[[ Data supplied open ]]

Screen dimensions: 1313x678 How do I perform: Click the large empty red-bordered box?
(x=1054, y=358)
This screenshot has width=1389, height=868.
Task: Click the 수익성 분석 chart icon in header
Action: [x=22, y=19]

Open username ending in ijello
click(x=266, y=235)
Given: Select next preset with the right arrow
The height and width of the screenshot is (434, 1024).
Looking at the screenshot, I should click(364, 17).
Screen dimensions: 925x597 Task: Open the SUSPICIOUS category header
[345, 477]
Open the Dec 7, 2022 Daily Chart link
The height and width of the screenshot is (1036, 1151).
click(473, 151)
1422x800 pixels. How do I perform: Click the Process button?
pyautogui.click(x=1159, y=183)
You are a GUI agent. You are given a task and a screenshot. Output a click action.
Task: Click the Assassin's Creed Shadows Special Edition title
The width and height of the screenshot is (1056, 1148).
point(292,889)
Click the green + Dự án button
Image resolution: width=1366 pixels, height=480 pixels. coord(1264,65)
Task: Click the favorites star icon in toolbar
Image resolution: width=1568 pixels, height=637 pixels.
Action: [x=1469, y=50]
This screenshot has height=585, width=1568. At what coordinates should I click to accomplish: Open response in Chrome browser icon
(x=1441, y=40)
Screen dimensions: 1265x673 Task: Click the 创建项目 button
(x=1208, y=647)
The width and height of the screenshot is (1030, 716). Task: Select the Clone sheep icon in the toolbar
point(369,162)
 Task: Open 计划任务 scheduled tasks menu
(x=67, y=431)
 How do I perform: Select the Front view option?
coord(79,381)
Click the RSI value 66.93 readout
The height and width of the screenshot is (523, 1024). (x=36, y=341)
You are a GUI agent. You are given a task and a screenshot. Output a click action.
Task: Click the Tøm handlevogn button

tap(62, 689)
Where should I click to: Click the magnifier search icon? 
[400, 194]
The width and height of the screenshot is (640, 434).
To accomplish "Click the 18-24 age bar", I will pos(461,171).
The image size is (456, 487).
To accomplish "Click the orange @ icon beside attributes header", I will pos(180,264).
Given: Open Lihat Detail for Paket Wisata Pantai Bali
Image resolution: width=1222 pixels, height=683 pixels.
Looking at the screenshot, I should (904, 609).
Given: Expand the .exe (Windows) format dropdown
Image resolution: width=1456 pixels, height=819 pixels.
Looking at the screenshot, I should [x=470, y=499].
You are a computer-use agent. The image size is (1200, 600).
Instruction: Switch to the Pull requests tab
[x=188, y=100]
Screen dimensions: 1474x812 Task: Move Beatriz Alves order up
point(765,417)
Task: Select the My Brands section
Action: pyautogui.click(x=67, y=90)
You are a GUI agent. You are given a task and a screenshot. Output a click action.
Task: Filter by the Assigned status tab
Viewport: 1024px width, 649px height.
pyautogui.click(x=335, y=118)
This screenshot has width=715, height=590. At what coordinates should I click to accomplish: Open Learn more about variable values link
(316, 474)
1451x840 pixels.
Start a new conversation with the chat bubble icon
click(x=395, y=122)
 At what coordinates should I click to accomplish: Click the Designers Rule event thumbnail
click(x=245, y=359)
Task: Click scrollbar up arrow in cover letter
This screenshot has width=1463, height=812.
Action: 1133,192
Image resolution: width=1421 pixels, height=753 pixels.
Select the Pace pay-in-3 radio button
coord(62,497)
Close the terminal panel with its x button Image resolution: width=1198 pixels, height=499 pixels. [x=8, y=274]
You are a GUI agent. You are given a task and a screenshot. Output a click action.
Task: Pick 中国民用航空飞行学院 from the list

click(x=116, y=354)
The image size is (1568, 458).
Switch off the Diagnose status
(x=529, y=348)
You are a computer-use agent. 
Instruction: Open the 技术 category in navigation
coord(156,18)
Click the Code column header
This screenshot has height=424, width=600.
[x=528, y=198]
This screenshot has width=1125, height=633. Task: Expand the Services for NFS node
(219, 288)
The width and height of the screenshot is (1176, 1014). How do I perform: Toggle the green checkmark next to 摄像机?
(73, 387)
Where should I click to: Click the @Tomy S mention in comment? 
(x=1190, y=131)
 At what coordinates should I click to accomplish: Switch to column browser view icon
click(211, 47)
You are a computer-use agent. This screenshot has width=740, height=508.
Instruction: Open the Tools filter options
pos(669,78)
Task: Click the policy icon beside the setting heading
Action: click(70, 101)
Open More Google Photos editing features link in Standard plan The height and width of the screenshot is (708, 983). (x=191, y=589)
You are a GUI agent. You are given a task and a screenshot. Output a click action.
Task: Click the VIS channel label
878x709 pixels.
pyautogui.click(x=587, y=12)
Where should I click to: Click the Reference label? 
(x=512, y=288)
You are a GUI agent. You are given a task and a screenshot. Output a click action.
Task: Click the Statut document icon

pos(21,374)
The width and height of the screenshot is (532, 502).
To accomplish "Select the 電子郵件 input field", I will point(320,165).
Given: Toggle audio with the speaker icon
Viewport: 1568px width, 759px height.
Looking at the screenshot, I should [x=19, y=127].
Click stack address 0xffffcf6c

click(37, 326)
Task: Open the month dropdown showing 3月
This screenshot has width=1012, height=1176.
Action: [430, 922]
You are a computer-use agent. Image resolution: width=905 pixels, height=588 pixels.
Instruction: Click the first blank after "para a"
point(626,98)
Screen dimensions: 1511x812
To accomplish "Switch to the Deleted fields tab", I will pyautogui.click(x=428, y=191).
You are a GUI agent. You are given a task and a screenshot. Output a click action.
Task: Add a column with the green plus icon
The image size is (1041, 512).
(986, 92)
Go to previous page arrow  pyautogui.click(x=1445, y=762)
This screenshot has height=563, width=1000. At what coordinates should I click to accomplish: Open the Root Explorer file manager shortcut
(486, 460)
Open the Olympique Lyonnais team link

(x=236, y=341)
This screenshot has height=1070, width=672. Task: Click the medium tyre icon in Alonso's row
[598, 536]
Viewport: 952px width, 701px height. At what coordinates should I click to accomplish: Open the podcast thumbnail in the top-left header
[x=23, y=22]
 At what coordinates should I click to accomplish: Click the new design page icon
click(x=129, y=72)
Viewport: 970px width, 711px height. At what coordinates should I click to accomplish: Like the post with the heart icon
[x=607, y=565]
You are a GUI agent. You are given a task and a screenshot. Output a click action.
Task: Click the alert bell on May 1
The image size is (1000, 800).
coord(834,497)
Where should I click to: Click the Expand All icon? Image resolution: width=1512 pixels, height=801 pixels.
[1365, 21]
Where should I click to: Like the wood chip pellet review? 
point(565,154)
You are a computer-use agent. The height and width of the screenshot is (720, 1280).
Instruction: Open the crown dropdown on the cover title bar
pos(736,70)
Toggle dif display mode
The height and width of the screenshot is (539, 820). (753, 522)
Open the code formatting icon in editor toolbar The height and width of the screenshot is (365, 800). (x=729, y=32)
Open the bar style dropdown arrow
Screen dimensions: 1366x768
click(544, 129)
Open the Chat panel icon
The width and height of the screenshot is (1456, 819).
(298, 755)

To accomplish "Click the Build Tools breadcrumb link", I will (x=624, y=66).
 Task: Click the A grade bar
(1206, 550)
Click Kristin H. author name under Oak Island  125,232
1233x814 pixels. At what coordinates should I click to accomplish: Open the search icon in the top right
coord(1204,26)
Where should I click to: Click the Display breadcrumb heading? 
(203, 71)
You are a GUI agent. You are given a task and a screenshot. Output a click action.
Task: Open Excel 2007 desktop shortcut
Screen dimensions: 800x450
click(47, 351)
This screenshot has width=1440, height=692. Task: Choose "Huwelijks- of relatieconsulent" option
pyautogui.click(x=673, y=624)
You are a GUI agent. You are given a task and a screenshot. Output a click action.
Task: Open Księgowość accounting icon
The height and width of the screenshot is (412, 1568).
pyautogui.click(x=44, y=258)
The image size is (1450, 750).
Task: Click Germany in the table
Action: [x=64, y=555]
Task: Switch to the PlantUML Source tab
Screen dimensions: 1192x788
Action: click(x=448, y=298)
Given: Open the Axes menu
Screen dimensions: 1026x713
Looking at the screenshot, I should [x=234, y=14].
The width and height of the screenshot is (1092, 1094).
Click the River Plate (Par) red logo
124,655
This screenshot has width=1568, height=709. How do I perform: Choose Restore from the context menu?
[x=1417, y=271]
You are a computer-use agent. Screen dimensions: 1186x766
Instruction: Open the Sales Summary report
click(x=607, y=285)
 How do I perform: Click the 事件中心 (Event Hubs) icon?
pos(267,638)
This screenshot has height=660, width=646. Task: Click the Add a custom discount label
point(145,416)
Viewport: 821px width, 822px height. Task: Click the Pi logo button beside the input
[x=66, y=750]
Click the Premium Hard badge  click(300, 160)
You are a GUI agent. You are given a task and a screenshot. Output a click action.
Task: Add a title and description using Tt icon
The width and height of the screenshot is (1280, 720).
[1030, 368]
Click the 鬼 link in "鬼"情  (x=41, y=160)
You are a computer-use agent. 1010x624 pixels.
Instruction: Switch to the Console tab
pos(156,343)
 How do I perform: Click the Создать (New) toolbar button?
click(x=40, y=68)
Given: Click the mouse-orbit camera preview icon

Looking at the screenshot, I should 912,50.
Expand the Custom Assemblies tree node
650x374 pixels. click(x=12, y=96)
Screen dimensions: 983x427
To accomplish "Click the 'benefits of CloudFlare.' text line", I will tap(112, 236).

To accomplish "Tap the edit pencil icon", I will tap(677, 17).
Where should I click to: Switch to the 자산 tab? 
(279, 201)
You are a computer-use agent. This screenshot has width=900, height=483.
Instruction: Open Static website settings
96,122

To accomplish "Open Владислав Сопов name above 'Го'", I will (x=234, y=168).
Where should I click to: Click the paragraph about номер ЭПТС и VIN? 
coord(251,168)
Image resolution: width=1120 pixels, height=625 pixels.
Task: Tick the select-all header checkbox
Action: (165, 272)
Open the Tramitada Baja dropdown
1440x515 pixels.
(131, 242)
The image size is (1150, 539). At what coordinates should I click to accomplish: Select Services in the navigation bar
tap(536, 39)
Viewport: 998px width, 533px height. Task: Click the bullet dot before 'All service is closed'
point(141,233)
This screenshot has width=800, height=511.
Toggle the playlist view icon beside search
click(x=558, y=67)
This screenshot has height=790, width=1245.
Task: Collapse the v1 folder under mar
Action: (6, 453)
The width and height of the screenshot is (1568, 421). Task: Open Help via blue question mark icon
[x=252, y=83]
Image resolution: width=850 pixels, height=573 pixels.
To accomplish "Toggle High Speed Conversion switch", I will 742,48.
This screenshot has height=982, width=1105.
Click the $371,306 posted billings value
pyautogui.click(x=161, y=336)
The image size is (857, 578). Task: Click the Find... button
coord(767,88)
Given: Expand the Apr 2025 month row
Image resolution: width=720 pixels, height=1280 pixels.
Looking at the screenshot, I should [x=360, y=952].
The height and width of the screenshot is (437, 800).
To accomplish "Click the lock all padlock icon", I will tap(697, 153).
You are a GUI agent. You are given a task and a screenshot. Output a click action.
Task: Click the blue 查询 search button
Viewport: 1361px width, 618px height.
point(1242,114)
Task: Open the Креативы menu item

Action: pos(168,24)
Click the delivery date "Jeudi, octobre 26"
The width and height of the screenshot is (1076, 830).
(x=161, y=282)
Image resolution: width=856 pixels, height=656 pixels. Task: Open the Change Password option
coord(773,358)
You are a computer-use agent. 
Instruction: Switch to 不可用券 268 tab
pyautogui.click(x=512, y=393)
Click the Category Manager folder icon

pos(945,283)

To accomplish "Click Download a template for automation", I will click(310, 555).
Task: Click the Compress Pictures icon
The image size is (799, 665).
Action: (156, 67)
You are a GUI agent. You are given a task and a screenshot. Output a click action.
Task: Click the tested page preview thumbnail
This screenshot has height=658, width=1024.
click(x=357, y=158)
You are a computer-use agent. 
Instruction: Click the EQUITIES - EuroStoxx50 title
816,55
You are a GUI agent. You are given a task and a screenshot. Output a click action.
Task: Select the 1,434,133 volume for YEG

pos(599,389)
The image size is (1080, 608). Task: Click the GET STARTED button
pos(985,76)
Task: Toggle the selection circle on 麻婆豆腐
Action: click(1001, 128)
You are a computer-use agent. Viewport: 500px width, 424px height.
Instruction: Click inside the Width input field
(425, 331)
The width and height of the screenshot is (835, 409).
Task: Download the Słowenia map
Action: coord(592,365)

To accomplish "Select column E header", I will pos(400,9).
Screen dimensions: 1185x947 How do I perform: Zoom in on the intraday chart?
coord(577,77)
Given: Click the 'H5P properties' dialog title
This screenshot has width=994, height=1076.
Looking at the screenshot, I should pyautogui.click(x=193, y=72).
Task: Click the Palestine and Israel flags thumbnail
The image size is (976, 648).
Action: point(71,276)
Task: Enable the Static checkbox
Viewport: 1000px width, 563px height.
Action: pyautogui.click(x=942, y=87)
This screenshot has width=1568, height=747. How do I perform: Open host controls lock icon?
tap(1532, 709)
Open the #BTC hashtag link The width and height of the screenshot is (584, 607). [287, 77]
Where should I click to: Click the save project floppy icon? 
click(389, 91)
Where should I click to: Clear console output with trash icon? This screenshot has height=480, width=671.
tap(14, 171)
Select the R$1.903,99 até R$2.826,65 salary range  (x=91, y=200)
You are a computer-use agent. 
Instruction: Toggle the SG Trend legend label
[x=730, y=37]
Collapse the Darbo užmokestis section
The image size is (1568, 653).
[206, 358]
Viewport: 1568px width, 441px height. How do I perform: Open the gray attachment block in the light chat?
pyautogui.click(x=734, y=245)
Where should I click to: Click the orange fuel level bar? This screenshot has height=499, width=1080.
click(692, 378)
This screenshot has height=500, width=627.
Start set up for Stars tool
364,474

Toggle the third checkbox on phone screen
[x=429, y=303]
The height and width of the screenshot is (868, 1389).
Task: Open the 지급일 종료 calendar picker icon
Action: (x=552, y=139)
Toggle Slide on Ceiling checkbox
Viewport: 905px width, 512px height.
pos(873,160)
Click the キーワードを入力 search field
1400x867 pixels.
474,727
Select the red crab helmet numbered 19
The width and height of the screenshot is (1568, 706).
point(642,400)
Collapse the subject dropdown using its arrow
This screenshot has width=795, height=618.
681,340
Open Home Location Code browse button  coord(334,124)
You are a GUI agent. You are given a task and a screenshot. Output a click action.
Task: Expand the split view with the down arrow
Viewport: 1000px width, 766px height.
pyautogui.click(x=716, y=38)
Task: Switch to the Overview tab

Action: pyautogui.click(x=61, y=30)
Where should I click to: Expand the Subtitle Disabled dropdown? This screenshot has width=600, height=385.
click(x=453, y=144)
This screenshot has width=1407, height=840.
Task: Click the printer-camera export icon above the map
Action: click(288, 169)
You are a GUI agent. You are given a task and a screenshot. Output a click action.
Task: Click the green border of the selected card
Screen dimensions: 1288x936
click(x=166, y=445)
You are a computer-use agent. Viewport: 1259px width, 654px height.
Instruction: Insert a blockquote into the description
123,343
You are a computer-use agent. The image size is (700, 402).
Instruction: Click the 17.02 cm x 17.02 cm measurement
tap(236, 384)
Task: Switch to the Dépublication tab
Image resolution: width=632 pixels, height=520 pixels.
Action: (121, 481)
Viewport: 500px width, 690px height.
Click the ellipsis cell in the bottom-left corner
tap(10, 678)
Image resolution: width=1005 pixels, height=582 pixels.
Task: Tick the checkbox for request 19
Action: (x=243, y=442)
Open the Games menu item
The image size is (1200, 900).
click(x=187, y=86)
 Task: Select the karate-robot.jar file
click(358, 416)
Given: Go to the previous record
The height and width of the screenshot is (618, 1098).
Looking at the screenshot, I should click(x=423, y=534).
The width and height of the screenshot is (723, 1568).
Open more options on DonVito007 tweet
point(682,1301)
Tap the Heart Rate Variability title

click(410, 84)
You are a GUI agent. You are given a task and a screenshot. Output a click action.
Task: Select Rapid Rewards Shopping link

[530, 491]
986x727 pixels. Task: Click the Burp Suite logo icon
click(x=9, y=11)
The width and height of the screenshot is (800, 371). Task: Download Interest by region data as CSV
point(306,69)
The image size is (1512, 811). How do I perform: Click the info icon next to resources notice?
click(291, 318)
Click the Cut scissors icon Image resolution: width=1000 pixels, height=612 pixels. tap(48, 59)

[[ Data supplied closed ]]

All that should be written out is the stretch of lines above between the one holding "Screen dimensions: 925x597" and the one holding "Task: Click the favorites", inclusive, exactly as given.

Screen dimensions: 925x597 Task: Open the SUSPICIOUS category header
[345, 477]
Open the Dec 7, 2022 Daily Chart link
The height and width of the screenshot is (1036, 1151).
click(473, 151)
1422x800 pixels. How do I perform: Click the Process button?
pyautogui.click(x=1159, y=183)
You are a GUI agent. You are given a task and a screenshot. Output a click action.
Task: Click the Assassin's Creed Shadows Special Edition title
The width and height of the screenshot is (1056, 1148).
point(292,889)
Click the green + Dự án button
Image resolution: width=1366 pixels, height=480 pixels. coord(1264,65)
Task: Click the favorites star icon in toolbar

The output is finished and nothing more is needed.